▶ **Task goal**:
In your answer, give each entry again exactly as it appears.

--- Data section Enclosed Below ---

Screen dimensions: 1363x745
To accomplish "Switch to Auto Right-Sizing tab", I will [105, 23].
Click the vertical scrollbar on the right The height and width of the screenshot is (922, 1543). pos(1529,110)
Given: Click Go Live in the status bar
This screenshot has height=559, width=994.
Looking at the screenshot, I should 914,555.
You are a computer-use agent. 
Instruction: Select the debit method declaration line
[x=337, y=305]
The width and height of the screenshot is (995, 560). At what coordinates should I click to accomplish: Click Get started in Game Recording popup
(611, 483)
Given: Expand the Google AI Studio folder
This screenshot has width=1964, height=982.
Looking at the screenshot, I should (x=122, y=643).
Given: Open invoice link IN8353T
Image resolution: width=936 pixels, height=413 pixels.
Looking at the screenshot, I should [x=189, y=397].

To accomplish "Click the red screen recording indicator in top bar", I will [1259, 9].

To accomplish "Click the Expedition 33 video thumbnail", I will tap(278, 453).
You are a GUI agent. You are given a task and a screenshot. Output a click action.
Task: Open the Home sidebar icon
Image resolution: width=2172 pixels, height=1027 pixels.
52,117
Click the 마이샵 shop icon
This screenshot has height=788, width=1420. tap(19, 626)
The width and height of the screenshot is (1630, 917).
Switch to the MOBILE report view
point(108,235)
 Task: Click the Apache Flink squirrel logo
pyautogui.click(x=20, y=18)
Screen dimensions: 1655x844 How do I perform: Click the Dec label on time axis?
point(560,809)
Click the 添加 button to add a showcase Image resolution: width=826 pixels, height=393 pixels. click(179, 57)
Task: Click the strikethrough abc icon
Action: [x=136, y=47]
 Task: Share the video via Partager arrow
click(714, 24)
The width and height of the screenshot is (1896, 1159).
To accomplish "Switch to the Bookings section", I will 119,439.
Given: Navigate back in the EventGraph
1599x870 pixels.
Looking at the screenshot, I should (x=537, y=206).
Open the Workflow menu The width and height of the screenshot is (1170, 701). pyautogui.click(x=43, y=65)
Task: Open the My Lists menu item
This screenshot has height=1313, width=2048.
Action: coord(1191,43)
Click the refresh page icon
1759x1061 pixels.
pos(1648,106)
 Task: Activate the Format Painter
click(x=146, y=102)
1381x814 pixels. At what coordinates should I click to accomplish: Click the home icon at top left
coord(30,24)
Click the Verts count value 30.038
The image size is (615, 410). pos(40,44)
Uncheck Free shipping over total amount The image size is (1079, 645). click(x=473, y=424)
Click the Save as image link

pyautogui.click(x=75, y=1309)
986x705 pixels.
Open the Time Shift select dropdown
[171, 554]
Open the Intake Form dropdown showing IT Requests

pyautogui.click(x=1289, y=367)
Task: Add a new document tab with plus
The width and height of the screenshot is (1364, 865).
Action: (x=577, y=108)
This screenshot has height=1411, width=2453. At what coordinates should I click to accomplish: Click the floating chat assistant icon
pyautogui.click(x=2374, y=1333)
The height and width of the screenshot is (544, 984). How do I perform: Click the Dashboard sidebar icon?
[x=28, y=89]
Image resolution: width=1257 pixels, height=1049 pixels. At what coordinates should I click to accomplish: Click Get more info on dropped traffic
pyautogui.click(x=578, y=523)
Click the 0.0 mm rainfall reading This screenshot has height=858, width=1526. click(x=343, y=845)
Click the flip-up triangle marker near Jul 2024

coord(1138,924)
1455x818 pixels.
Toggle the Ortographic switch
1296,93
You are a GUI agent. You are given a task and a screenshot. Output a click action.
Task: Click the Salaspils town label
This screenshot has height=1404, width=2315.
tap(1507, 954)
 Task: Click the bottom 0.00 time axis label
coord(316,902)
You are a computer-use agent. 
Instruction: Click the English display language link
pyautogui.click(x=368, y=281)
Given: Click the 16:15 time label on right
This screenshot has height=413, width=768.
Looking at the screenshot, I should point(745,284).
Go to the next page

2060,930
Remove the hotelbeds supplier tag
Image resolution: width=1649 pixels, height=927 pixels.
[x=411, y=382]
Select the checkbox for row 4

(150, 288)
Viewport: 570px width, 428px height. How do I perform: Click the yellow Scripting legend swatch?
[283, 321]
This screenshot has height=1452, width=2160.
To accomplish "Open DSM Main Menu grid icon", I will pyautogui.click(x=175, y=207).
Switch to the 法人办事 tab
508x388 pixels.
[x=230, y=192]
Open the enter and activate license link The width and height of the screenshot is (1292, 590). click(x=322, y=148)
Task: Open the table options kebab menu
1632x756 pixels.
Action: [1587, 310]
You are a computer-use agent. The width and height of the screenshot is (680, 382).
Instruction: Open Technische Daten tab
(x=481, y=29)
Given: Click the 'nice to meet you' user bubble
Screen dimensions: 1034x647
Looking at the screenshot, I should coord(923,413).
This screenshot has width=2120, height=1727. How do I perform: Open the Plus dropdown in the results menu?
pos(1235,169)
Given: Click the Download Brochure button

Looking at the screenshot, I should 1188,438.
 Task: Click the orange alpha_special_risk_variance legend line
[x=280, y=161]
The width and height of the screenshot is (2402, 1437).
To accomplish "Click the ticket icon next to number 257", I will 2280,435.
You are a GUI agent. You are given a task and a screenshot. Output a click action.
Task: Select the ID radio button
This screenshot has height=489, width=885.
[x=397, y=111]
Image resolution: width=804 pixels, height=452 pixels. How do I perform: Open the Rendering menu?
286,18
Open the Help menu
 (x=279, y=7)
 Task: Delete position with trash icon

--- End of Enclosed Data section ---

▶ **Task output**:
Screen dimensions: 1363x745
To accomplish "Switch to Auto Right-Sizing tab", I will [105, 23].
Click the vertical scrollbar on the right The height and width of the screenshot is (922, 1543). pos(1529,110)
Given: Click Go Live in the status bar
This screenshot has height=559, width=994.
Looking at the screenshot, I should 914,555.
You are a computer-use agent. 
Instruction: Select the debit method declaration line
[x=337, y=305]
The width and height of the screenshot is (995, 560). At what coordinates should I click to accomplish: Click Get started in Game Recording popup
(611, 483)
Given: Expand the Google AI Studio folder
This screenshot has width=1964, height=982.
Looking at the screenshot, I should (x=122, y=643).
Given: Open invoice link IN8353T
Image resolution: width=936 pixels, height=413 pixels.
Looking at the screenshot, I should [x=189, y=397].

To accomplish "Click the red screen recording indicator in top bar", I will [1259, 9].

To accomplish "Click the Expedition 33 video thumbnail", I will tap(278, 453).
You are a GUI agent. You are given a task and a screenshot. Output a click action.
Task: Open the Home sidebar icon
Image resolution: width=2172 pixels, height=1027 pixels.
52,117
Click the 마이샵 shop icon
This screenshot has height=788, width=1420. tap(19, 626)
The width and height of the screenshot is (1630, 917).
Switch to the MOBILE report view
point(108,235)
 Task: Click the Apache Flink squirrel logo
pyautogui.click(x=20, y=18)
Screen dimensions: 1655x844 How do I perform: Click the Dec label on time axis?
point(560,809)
Click the 添加 button to add a showcase Image resolution: width=826 pixels, height=393 pixels. click(179, 57)
Task: Click the strikethrough abc icon
Action: [x=136, y=47]
 Task: Share the video via Partager arrow
click(714, 24)
The width and height of the screenshot is (1896, 1159).
To accomplish "Switch to the Bookings section", I will 119,439.
Given: Navigate back in the EventGraph
1599x870 pixels.
Looking at the screenshot, I should (x=537, y=206).
Open the Workflow menu The width and height of the screenshot is (1170, 701). pyautogui.click(x=43, y=65)
Task: Open the My Lists menu item
This screenshot has height=1313, width=2048.
Action: coord(1191,43)
Click the refresh page icon
1759x1061 pixels.
pos(1648,106)
 Task: Activate the Format Painter
click(x=146, y=102)
1381x814 pixels. At what coordinates should I click to accomplish: Click the home icon at top left
coord(30,24)
Click the Verts count value 30.038
The image size is (615, 410). pos(40,44)
Uncheck Free shipping over total amount The image size is (1079, 645). click(x=473, y=424)
Click the Save as image link

pyautogui.click(x=75, y=1309)
986x705 pixels.
Open the Time Shift select dropdown
[171, 554]
Open the Intake Form dropdown showing IT Requests

pyautogui.click(x=1289, y=367)
Task: Add a new document tab with plus
The width and height of the screenshot is (1364, 865).
Action: (x=577, y=108)
This screenshot has height=1411, width=2453. At what coordinates should I click to accomplish: Click the floating chat assistant icon
pyautogui.click(x=2374, y=1333)
The height and width of the screenshot is (544, 984). How do I perform: Click the Dashboard sidebar icon?
[x=28, y=89]
Image resolution: width=1257 pixels, height=1049 pixels. At what coordinates should I click to accomplish: Click Get more info on dropped traffic
pyautogui.click(x=578, y=523)
Click the 0.0 mm rainfall reading This screenshot has height=858, width=1526. click(x=343, y=845)
Click the flip-up triangle marker near Jul 2024

coord(1138,924)
1455x818 pixels.
Toggle the Ortographic switch
1296,93
You are a GUI agent. You are given a task and a screenshot. Output a click action.
Task: Click the Salaspils town label
This screenshot has height=1404, width=2315.
tap(1507, 954)
 Task: Click the bottom 0.00 time axis label
coord(316,902)
You are a computer-use agent. 
Instruction: Click the English display language link
pyautogui.click(x=368, y=281)
Given: Click the 16:15 time label on right
This screenshot has height=413, width=768.
Looking at the screenshot, I should point(745,284).
Go to the next page

2060,930
Remove the hotelbeds supplier tag
Image resolution: width=1649 pixels, height=927 pixels.
[x=411, y=382]
Select the checkbox for row 4

(150, 288)
Viewport: 570px width, 428px height. How do I perform: Click the yellow Scripting legend swatch?
[283, 321]
This screenshot has height=1452, width=2160.
To accomplish "Open DSM Main Menu grid icon", I will pyautogui.click(x=175, y=207).
Switch to the 法人办事 tab
508x388 pixels.
[x=230, y=192]
Open the enter and activate license link The width and height of the screenshot is (1292, 590). click(x=322, y=148)
Task: Open the table options kebab menu
1632x756 pixels.
Action: [1587, 310]
You are a computer-use agent. The width and height of the screenshot is (680, 382).
Instruction: Open Technische Daten tab
(x=481, y=29)
Given: Click the 'nice to meet you' user bubble
Screen dimensions: 1034x647
Looking at the screenshot, I should coord(923,413).
This screenshot has width=2120, height=1727. How do I perform: Open the Plus dropdown in the results menu?
pos(1235,169)
Given: Click the Download Brochure button

Looking at the screenshot, I should 1188,438.
 Task: Click the orange alpha_special_risk_variance legend line
[x=280, y=161]
The width and height of the screenshot is (2402, 1437).
To accomplish "Click the ticket icon next to number 257", I will 2280,435.
You are a GUI agent. You are given a task and a screenshot. Output a click action.
Task: Select the ID radio button
This screenshot has height=489, width=885.
[x=397, y=111]
Image resolution: width=804 pixels, height=452 pixels. How do I perform: Open the Rendering menu?
286,18
Open the Help menu
 (x=279, y=7)
 Task: Delete position with trash icon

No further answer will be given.